(PROBLEMS):
1. From the Camino de Santiago passage, reproduce word for word the stretch that starts at "The Not So Good" and ends at "this whole adventure.".
2. Summarize the Camino de Santiago passage in two sentences.
3. Carry on the Camino de Santiago passage from the point where it stops.

(QUOTED TEXT):

-.-.-

Spain is considered a hot beach destination for many travelers. Some would venture to Barcelona or Madrid and maybe others explore Granada, Seville, and Cordoba in the south of the country (Andalusia). But for most people, Spain begins and ends in Barcelona and along the coast. It is quite a pity, since Spain is such a diverse and beautiful country.

We lived in southern Spain for three years and this pilgrimage was my first time visiting the northwest. I didn’t expect it to be so different, but it is. From the practically 50 shades of green to please your eyes, to the unusual architecture, food, and people speaking unique dialects in each of those regions. If you want to experience the “other” side of Spain, the Camino de Santiago will walk you through its most picturesque parts and will give you the opportunity to soak in all its charm.


The Not So Good

The Wet & Cold 

Weather is something you shouldn’t take lightly, especially since you will spend all of your time walking outside. Rain, hail, wind, and snow can really affect your journey and overall experience. Unfortunately, rain is a common thing in northern Spain, especially in Galicia, and it’s best to pack a rain jacket and waterproof pants and learn to deal with it. We started our journey in April, supposedly a perfect time for Camino; however, it rained a good half of the trip. A few times it even hailed, and some sections of the Way were buried in snow. At times, the weather conditions forced us to walk slower and even take a train once to avoid snowstorms in the mountains. We were unprepared for such weather conditions and there was a time when we almost gave up this whole adventure.

The Crowds  

We hiked the French Way Camino de Santiago in the beginning of April, supposedly a not very crowded period of time and I was still surprised by the number of pilgrims we encountered on our journey. The last bit, particularly the final 100 km, felt extremely touristy and commercial, and it was a challenge to connect with people on that stretch. To avoid the crowds, you can choose less popular, but more challenging paths or you can hike off-season. There are also other lesser-known Caminos or ways to get to Santiago with several accommodating trails and hostels along the way.

-.-.-

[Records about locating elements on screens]
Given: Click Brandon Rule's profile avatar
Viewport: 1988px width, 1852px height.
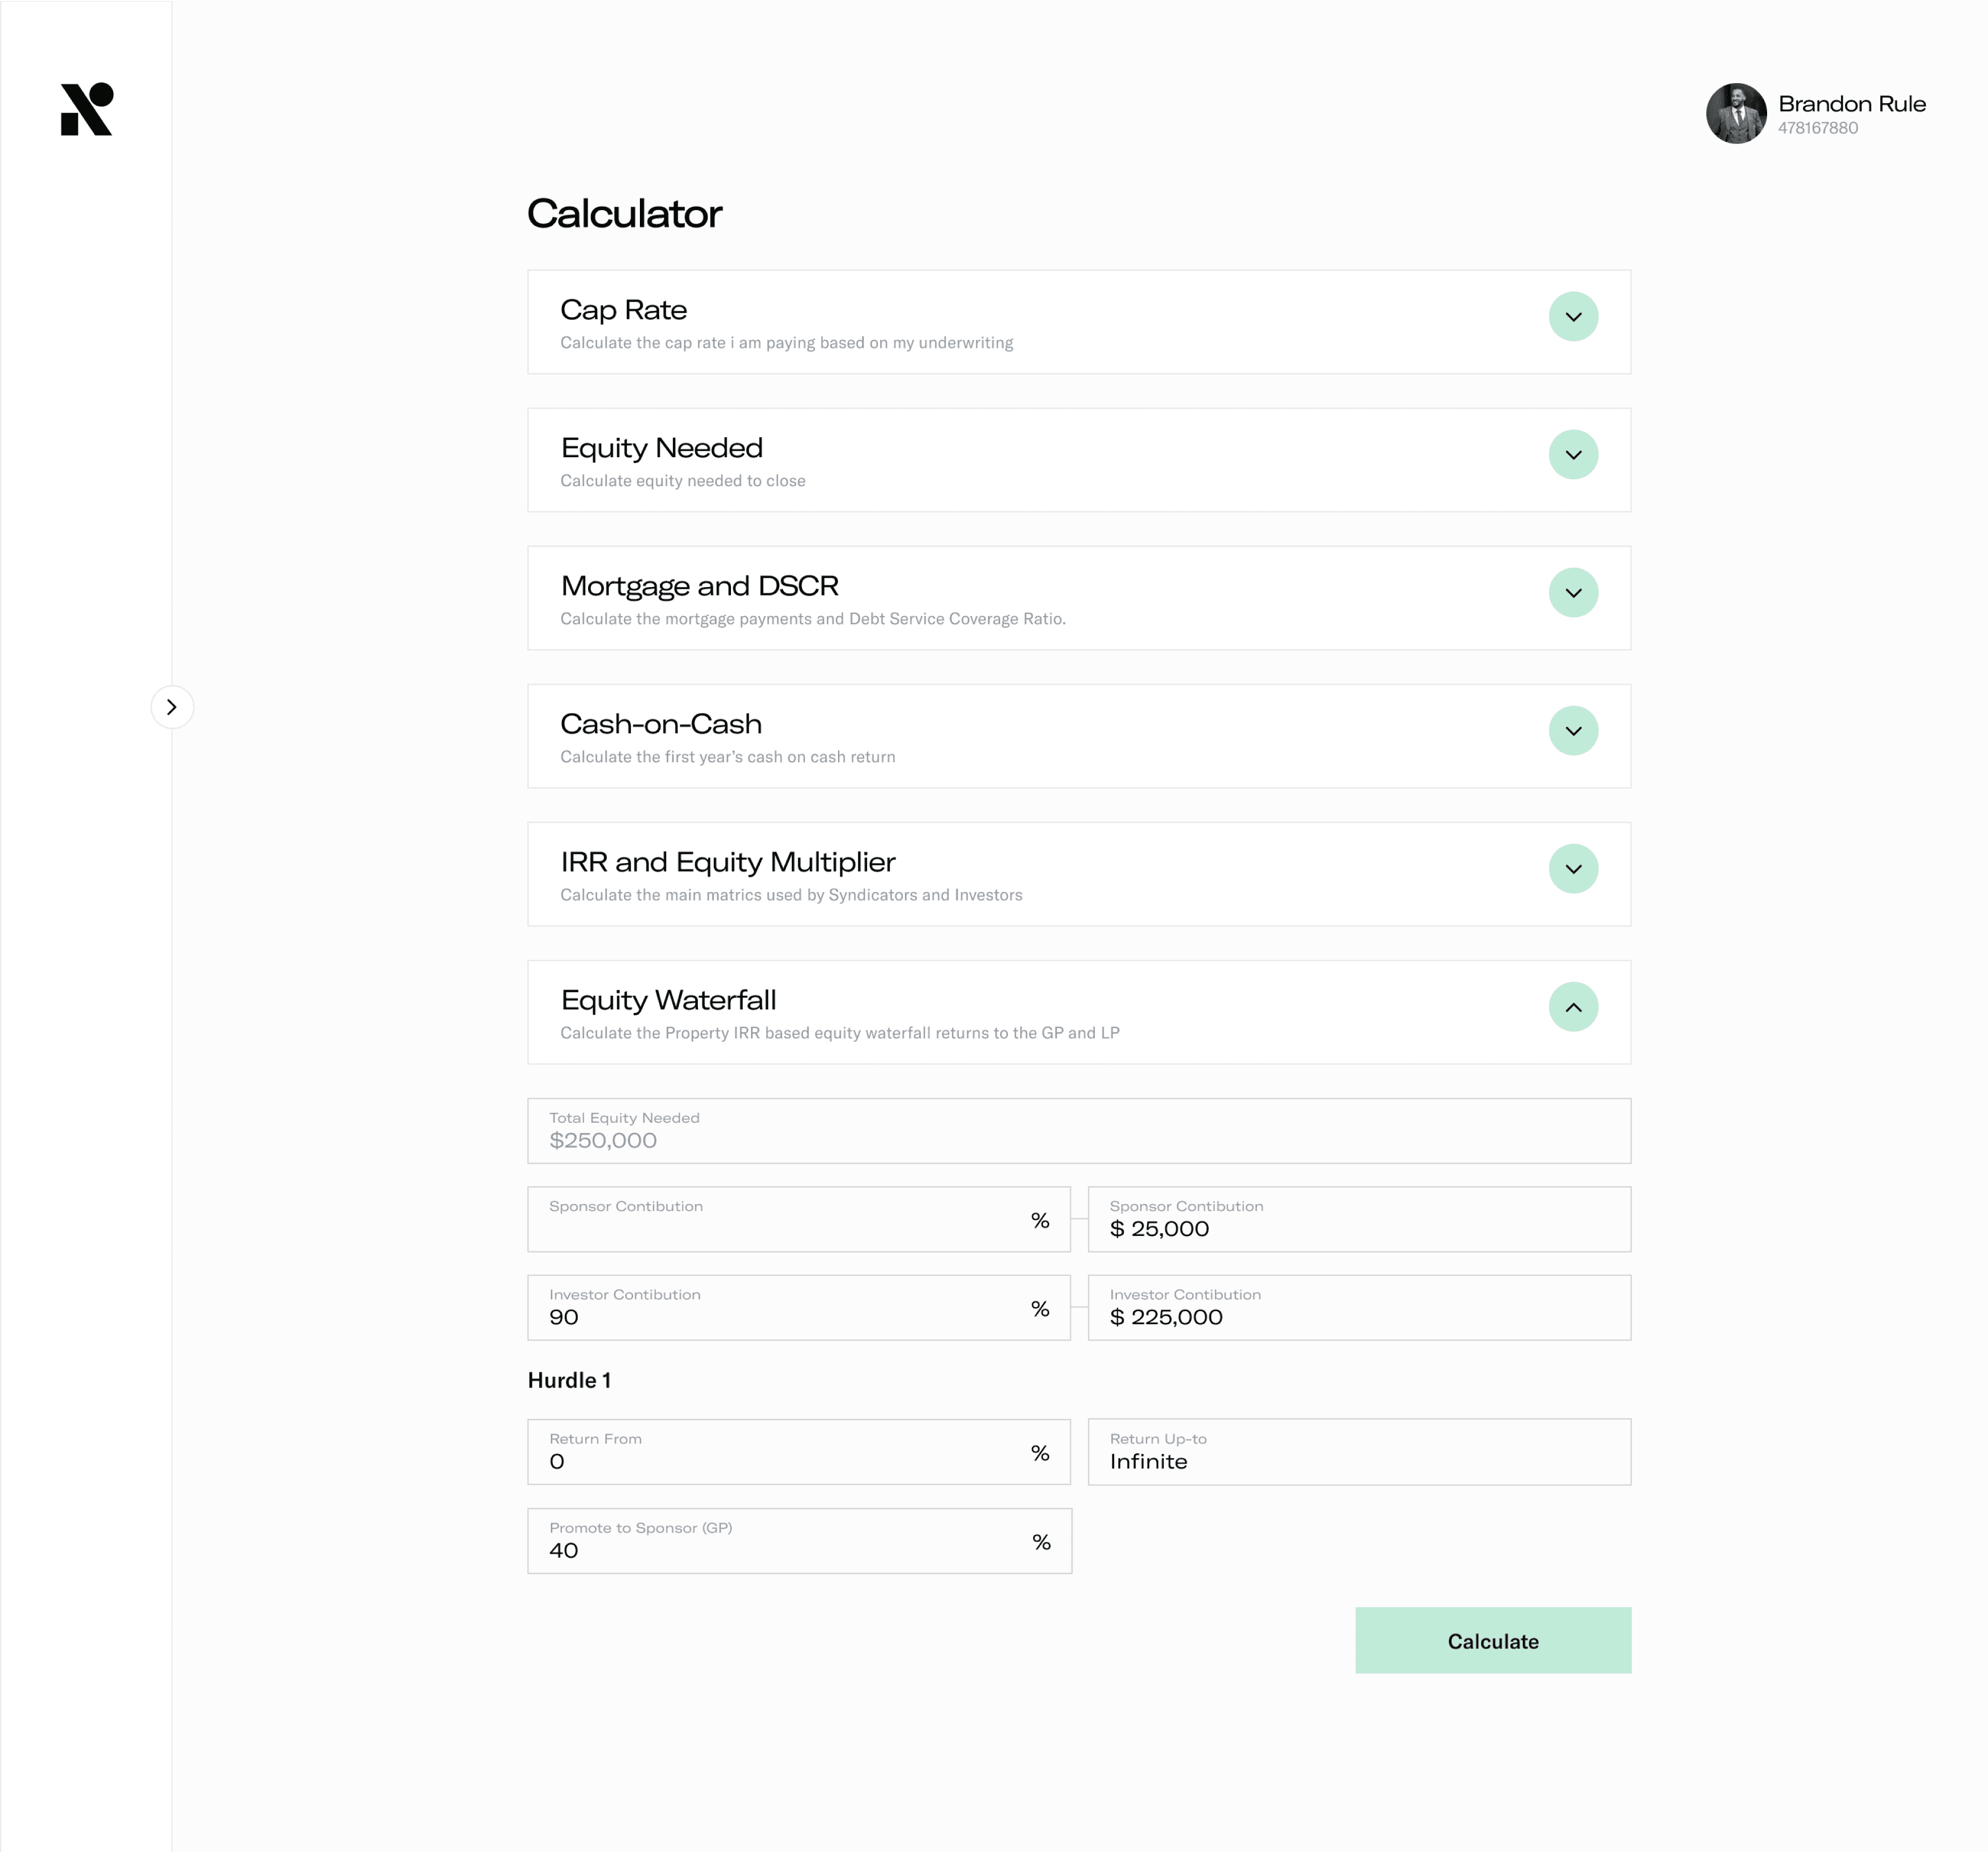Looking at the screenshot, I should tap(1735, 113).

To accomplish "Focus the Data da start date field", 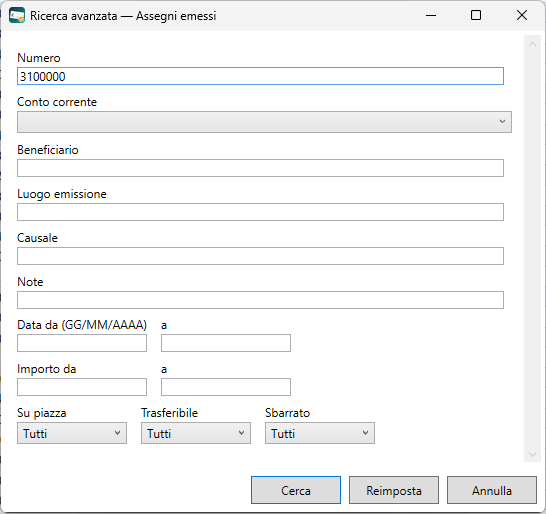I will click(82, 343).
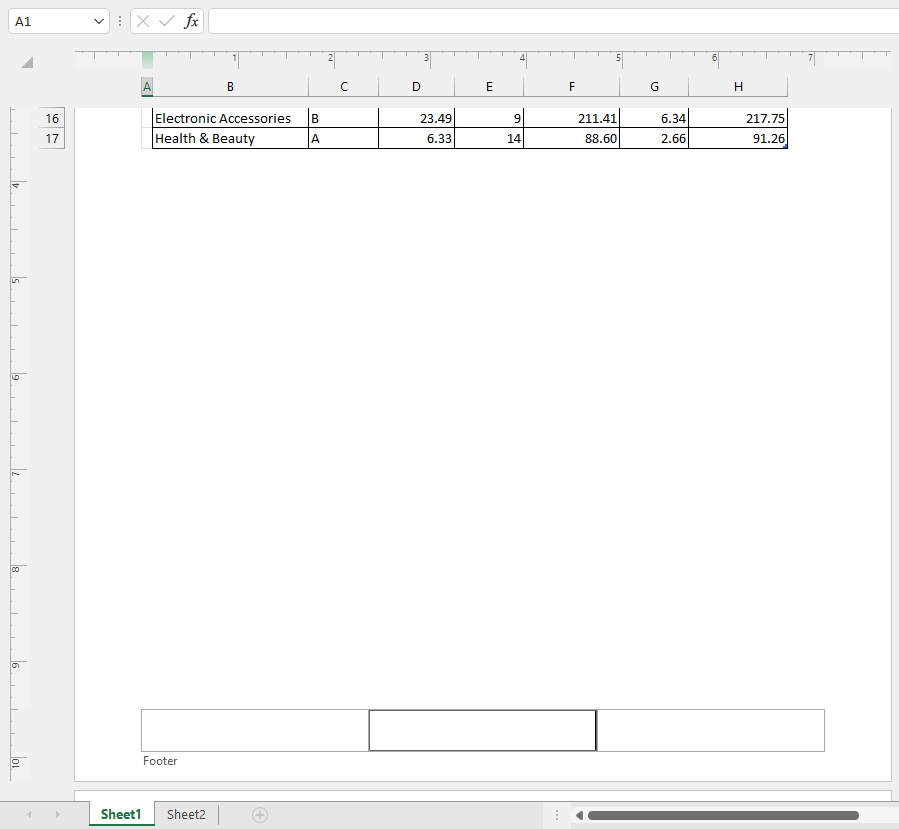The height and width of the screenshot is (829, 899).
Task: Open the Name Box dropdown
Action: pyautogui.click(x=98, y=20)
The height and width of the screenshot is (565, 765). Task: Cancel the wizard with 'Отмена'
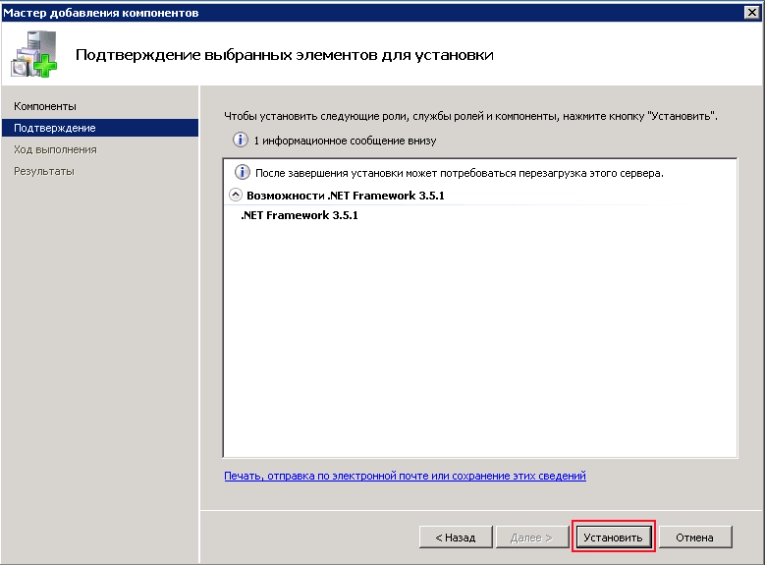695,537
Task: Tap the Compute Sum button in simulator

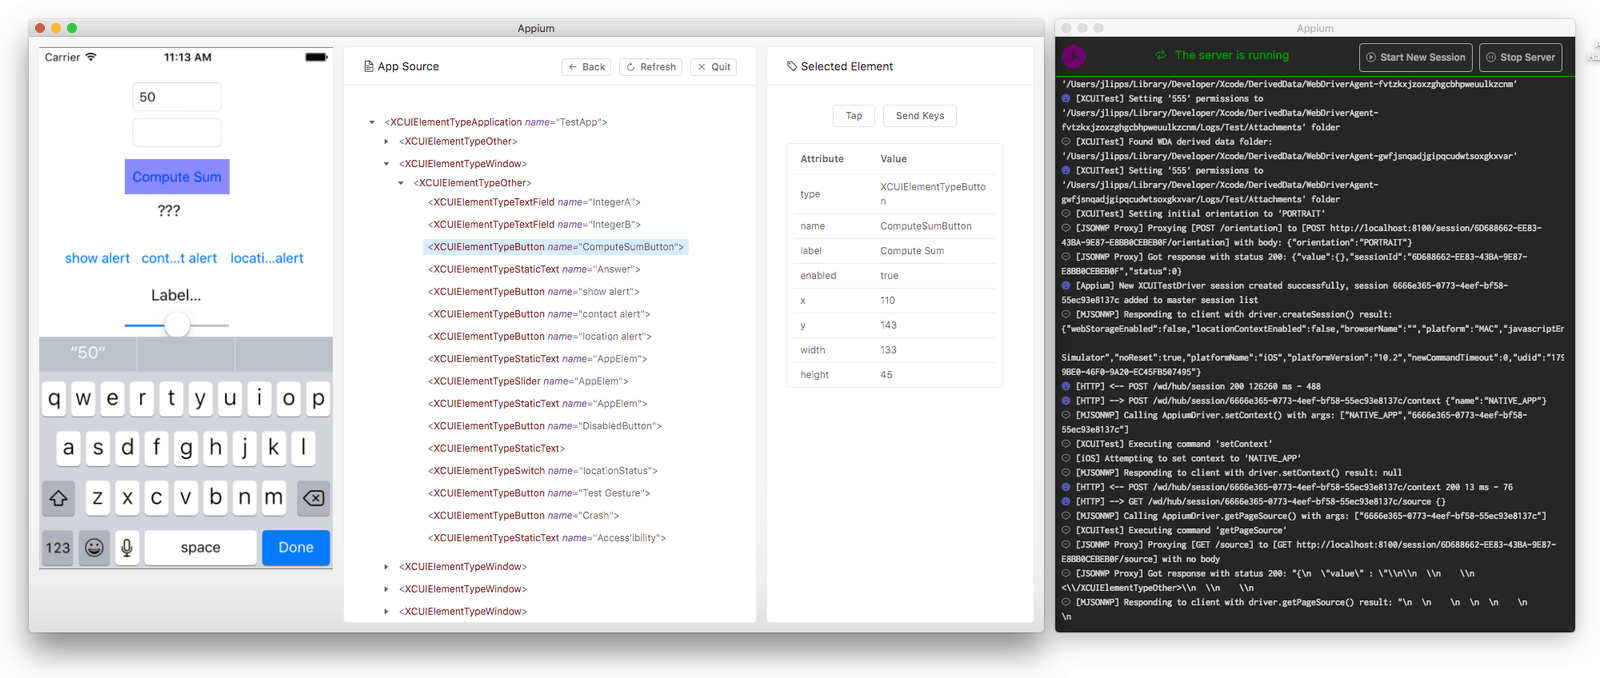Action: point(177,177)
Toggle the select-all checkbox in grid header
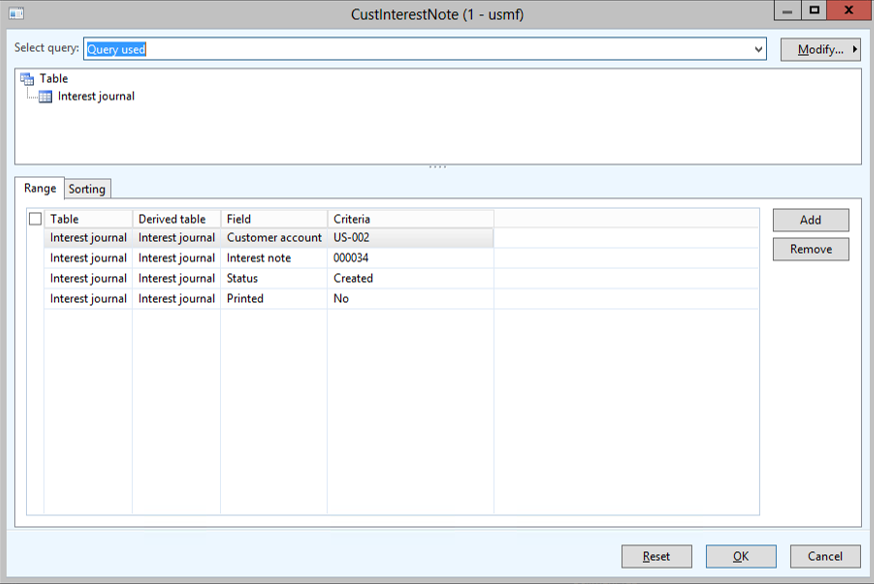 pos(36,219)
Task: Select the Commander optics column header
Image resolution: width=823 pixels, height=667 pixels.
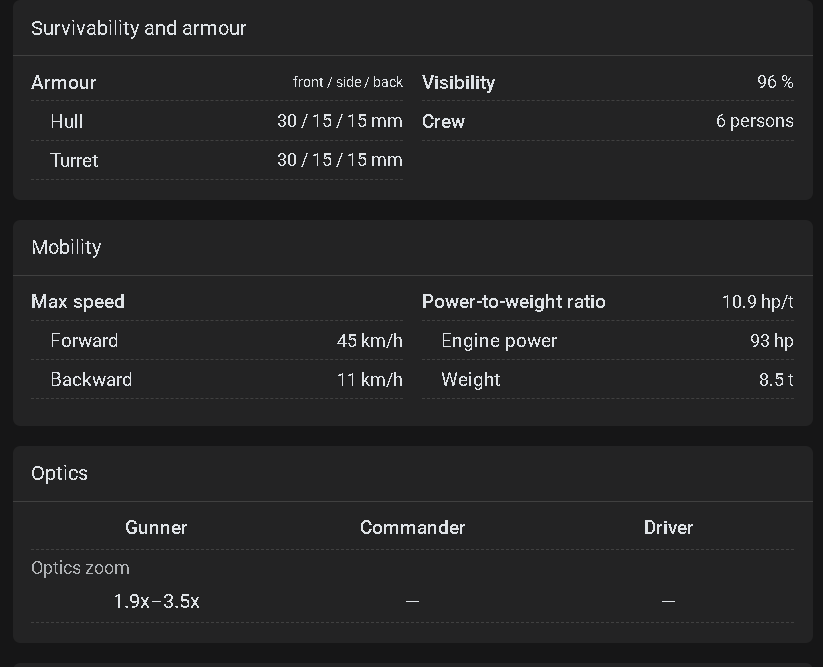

-.-.-

(ANSWERS TO THE EXERCISE):
1.
The Not So Good

The Wet & Cold 

Weather is something you shouldn’t take lightly, especially since you will spend all of your time walking outside. Rain, hail, wind, and snow can really affect your journey and overall experience. Unfortunately, rain is a common thing in northern Spain, especially in Galicia, and it’s best to pack a rain jacket and waterproof pants and learn to deal with it. We started our journey in April, supposedly a perfect time for Camino; however, it rained a good half of the trip. A few times it even hailed, and some sections of the Way were buried in snow. At times, the weather conditions forced us to walk slower and even take a train once to avoid snowstorms in the mountains. We were unprepared for such weather conditions and there was a time when we almost gave up this whole adventure.

2. Spain is usually seen as Barcelona and the coast, but the Camino de Santiago leads through the northwest, where the landscapes, architecture, food, and dialects are distinctive. The April walk was made hard by frequent rain, hail, and snow, and there were more pilgrims than expected, with the final 100 km feeling especially touristy and commercial.

3.
The Noise

Somehow, I imagined the Camino de Santiago as narrow paths deep in nature, far from roads. In reality in turned out that in many places Camino is overtaken by highways and country roads. The days we walked along the highways were very disappointing: it was so loud we couldn’t even talk, the air wasn’t fresh due to exhaust gases, and the scenery wasn’t stunning at all. Now, reflecting on our journey, I accept Camino as it is: beautiful and ugly, exciting and boring. Walking Camino de Santiago is experiencing its best parts together along with its worst. It can also be challenging at times to stay positive throughout the whole journey. There are times you’re freezing cold, or sweating in the sun, or walking on a loud highway for several miles. In fact, the Camino is not supposed to be just a pretty walk; it has a much deeper meaning that its pilgrims are searching for along the way.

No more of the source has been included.